Evaluating Segmentation Quality
The standard metric for semantic segmentation is mean Intersection over Union (mIoU), averaged across classes. For each class:
IoU = TP / (TP + FP + FN)
Where TP, FP, and FN are true positives, false positives, and false negatives counted over all points. Averaging IoU across the 13 classes gives mIoU, which handles class imbalance far better than raw point accuracy, since common classes like floor and ceiling would otherwise dominate.
def compute_iou(preds, labels, num_classes):
ious = []
preds = preds.reshape(-1)
labels = labels.reshape(-1)
for c in range(num_classes):
pred_c = preds == c
label_c = labels == c
intersection = (pred_c & label_c).sum().item()
union = (pred_c | label_c).sum().item()
if union > 0:
ious.append(intersection / union)
return sum(ious) / len(ious) if ious else 0.0
Practical Tips and Limitations
- Normalize coordinates per block (center and scale) so the network sees consistent ranges.
- Data augmentation helps a lot: random rotation around the vertical axis, jitter, and random scaling.
- Class imbalance: consider weighted cross-entropy when rare classes (like clutter or board) underperform.

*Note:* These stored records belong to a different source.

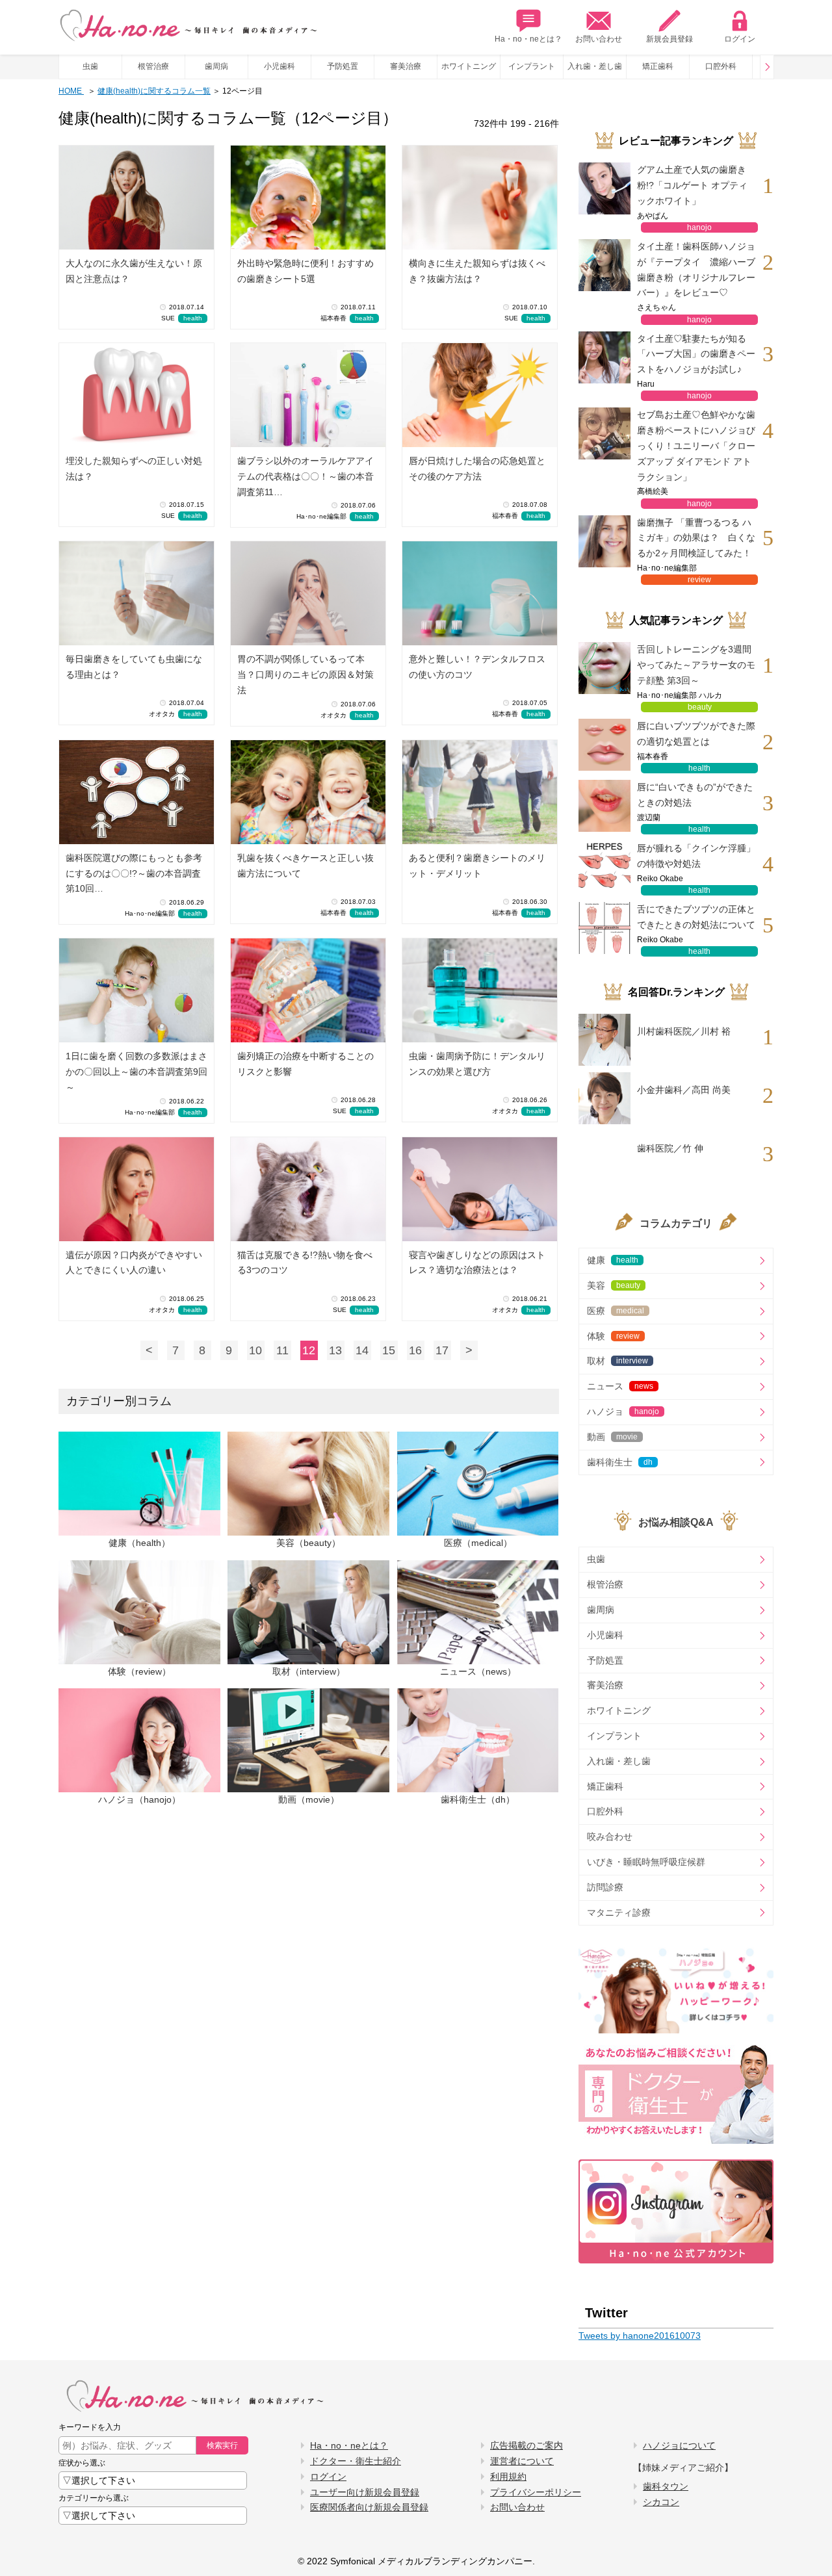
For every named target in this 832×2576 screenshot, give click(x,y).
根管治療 (153, 66)
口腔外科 (720, 66)
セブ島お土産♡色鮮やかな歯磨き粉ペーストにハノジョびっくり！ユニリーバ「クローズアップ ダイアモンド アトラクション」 (696, 445)
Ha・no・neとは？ (528, 39)
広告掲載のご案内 (526, 2445)
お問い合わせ (598, 39)
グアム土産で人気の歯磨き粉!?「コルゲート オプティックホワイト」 (692, 185)
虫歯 (90, 66)
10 (255, 1350)
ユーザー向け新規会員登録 (364, 2492)
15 (388, 1350)
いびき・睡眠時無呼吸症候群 (646, 1862)
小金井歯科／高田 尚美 (684, 1090)
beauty (700, 707)
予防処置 (342, 66)
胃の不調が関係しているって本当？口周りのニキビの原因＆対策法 (305, 674)
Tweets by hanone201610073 (639, 2335)
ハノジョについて (679, 2445)
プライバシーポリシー (535, 2492)
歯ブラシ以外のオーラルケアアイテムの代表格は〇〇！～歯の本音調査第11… (305, 476)
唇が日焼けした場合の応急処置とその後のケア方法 (477, 469)
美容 (613, 1285)
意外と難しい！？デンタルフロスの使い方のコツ (477, 667)
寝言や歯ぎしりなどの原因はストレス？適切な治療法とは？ (477, 1263)
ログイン (739, 39)
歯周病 (216, 66)
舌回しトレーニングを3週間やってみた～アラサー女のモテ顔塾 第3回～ (696, 665)
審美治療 (405, 66)
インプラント (531, 66)
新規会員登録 (669, 39)
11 (282, 1350)
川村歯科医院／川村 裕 (684, 1031)
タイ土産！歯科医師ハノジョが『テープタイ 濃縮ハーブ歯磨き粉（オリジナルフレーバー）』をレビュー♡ (696, 269)
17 (442, 1350)
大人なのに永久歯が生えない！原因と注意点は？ (134, 271)
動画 (612, 1437)
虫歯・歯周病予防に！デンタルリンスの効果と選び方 (477, 1064)
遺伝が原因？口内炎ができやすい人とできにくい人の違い (134, 1263)
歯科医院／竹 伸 (670, 1148)
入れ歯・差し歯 (594, 66)
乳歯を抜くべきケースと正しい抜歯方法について (305, 866)
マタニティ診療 (619, 1912)
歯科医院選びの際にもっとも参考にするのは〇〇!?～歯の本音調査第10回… (134, 873)
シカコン (661, 2502)
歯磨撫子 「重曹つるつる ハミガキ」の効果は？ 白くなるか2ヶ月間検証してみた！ (696, 538)
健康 (612, 1260)
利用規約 (508, 2476)
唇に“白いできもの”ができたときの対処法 (695, 795)
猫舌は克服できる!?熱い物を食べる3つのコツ (304, 1263)
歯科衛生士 (620, 1462)
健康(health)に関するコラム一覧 (154, 91)
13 (335, 1350)
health (192, 318)
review (699, 579)
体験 (613, 1336)
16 (415, 1350)
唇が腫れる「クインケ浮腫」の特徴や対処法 (696, 856)
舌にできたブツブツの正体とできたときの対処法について (696, 917)
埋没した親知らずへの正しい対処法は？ (134, 469)
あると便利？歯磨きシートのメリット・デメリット (477, 866)
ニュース (620, 1386)
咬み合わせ (609, 1836)
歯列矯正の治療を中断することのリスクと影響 (305, 1064)
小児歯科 (279, 66)
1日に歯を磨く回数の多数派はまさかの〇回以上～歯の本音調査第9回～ (136, 1071)
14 (362, 1350)
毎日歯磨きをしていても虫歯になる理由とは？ (134, 667)
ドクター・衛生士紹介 (355, 2461)
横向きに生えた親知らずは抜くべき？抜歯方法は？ (477, 271)
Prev (767, 67)
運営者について (522, 2461)
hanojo (699, 227)
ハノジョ (623, 1411)
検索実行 (222, 2445)
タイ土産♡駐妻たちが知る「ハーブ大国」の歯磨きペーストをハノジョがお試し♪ (696, 354)
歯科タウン (665, 2486)
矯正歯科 (657, 66)
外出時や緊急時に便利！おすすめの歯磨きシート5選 (305, 271)
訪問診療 (605, 1887)
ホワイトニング (468, 66)
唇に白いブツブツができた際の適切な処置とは (696, 734)
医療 (615, 1311)
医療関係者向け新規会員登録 (369, 2507)
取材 (617, 1361)
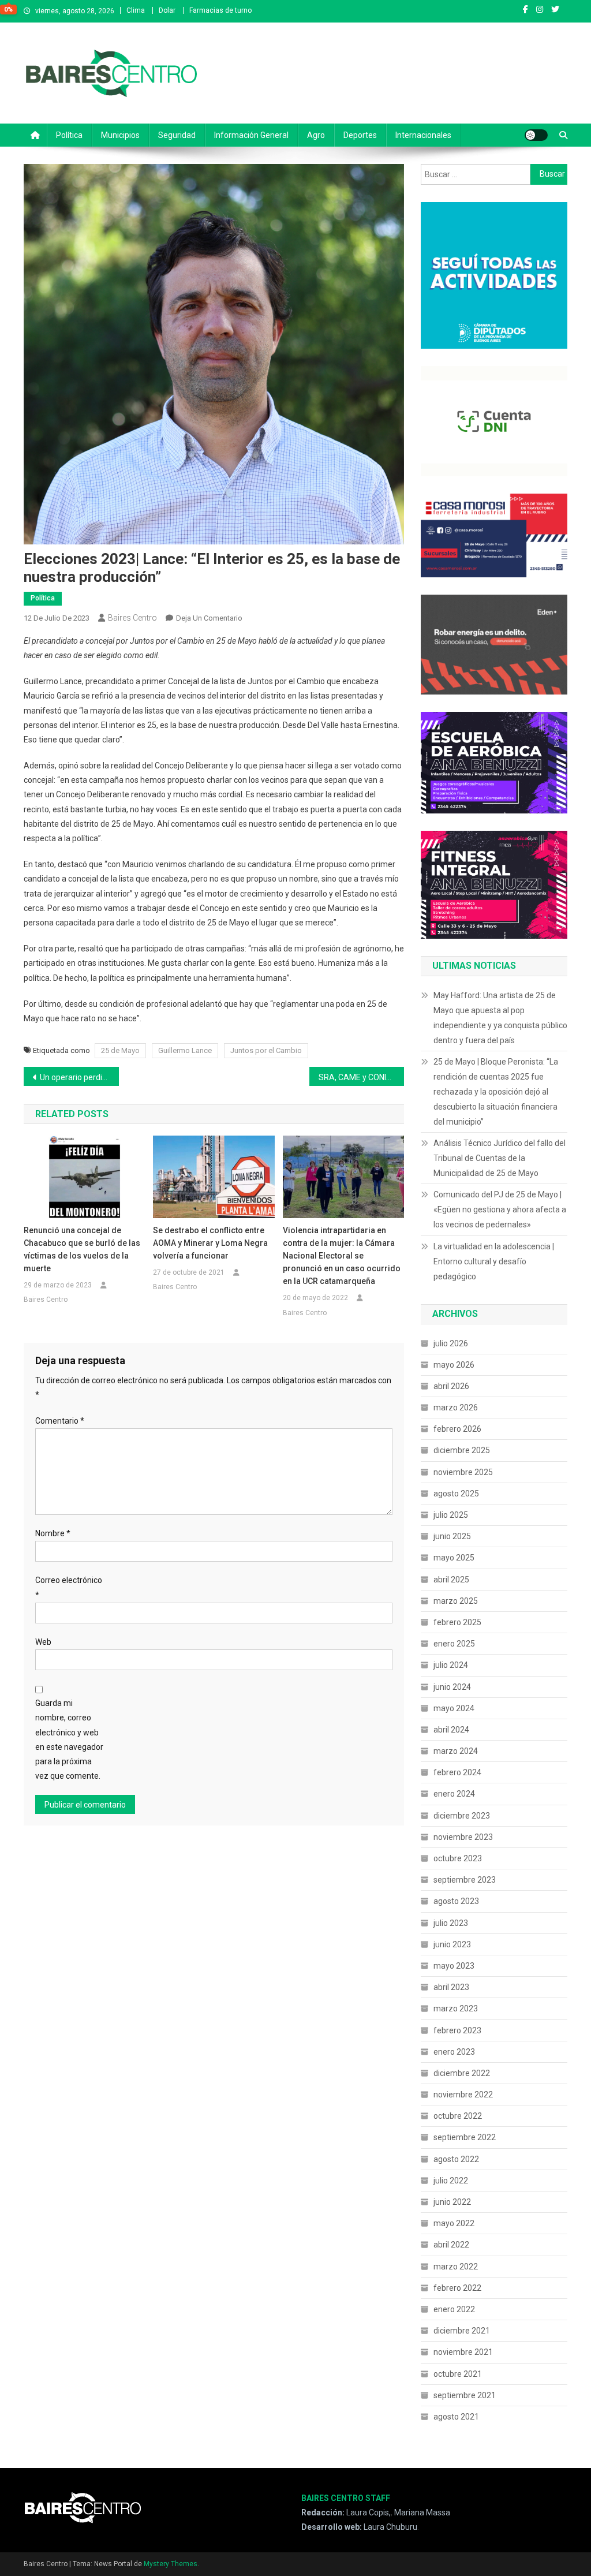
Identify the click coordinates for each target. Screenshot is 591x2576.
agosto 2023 (456, 1901)
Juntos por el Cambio (266, 1050)
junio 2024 (452, 1687)
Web (43, 1642)
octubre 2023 (457, 1858)
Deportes (360, 135)
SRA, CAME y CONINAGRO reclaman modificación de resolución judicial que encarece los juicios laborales (362, 1077)
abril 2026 (451, 1386)
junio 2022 (452, 2202)
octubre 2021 (457, 2374)
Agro (316, 135)
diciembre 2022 (461, 2073)
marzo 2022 (455, 2266)
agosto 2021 (456, 2416)
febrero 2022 (457, 2288)
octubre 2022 (457, 2115)
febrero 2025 (457, 1622)
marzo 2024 (455, 1751)
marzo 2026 (455, 1407)
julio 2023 (450, 1923)
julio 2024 (450, 1665)
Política (69, 135)
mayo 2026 (453, 1364)
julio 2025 (450, 1515)
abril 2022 (451, 2244)
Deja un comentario (209, 618)
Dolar (167, 10)
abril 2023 (451, 1987)
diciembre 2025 (461, 1450)
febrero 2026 (457, 1428)
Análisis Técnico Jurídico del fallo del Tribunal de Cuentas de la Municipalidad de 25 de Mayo (499, 1158)
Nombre (52, 1533)
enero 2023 (454, 2051)
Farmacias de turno (220, 10)
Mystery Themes (170, 2564)
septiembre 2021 (464, 2395)
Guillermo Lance (185, 1050)
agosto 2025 (456, 1493)
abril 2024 (451, 1729)
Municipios (120, 135)
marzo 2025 (455, 1601)
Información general (251, 135)
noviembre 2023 (463, 1837)
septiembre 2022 (464, 2137)
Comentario (59, 1420)
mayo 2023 (453, 1965)
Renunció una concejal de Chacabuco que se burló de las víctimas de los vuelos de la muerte (82, 1249)
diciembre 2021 (461, 2330)
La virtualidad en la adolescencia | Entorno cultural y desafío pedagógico (493, 1261)
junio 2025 (452, 1536)
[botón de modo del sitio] (536, 135)
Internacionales (423, 135)
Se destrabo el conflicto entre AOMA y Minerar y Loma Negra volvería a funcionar (210, 1243)
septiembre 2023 (464, 1879)
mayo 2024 (453, 1708)
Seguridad (177, 135)
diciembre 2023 (461, 1815)
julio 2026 (450, 1343)
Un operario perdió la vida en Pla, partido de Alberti (79, 1077)
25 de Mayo (120, 1050)
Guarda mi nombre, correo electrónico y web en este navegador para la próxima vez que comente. (69, 1739)
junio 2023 (452, 1944)
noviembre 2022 (463, 2094)
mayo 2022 (453, 2223)
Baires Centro (132, 617)
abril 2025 (451, 1579)
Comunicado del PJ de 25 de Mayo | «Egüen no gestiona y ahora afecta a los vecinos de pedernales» (499, 1209)
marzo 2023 (455, 2008)
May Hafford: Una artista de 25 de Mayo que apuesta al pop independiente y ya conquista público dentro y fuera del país (500, 1018)
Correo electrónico (68, 1587)
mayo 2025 (453, 1557)
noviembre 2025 (463, 1472)
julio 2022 (450, 2180)
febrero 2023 (457, 2030)
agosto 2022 (456, 2159)
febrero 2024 (457, 1772)
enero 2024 (454, 1793)
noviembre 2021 (463, 2352)
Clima (135, 10)
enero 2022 (454, 2309)
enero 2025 (454, 1643)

- Performance: the reference FPS and ball-query code above is
O(N^2)and fine for teaching, but use optimized libraries for real workloads. - Beyond PointNet++: newer architectures such as KPConv, Point Transformer, and sparse-convolution networks like MinkowskiNet push accuracy higher, but PointNet++ remains the clearest entry point for understanding point-based learning.
Conclusion
PointNet++ elegantly extends the permutation-invariant insight of PointNet into a hierarchical, local-to-global feature learner that works directly on raw point clouds. For semantic segmentation, its encoder-decoder design with Set Abstraction and Feature Propagation produces a label for every point while respecting the irregular, unordered nature of 3D data. By implementing sampling, grouping, and propagation from scratch in PyTorch, you gain an intuition that transfers to virtually every modern point-based architecture. Whether you are parsing indoor scenes with S3DIS, classifying LiDAR sweeps, or building robotic perception systems, PointNet++ is an essential and approachable foundation for deep learning on 3D point clouds.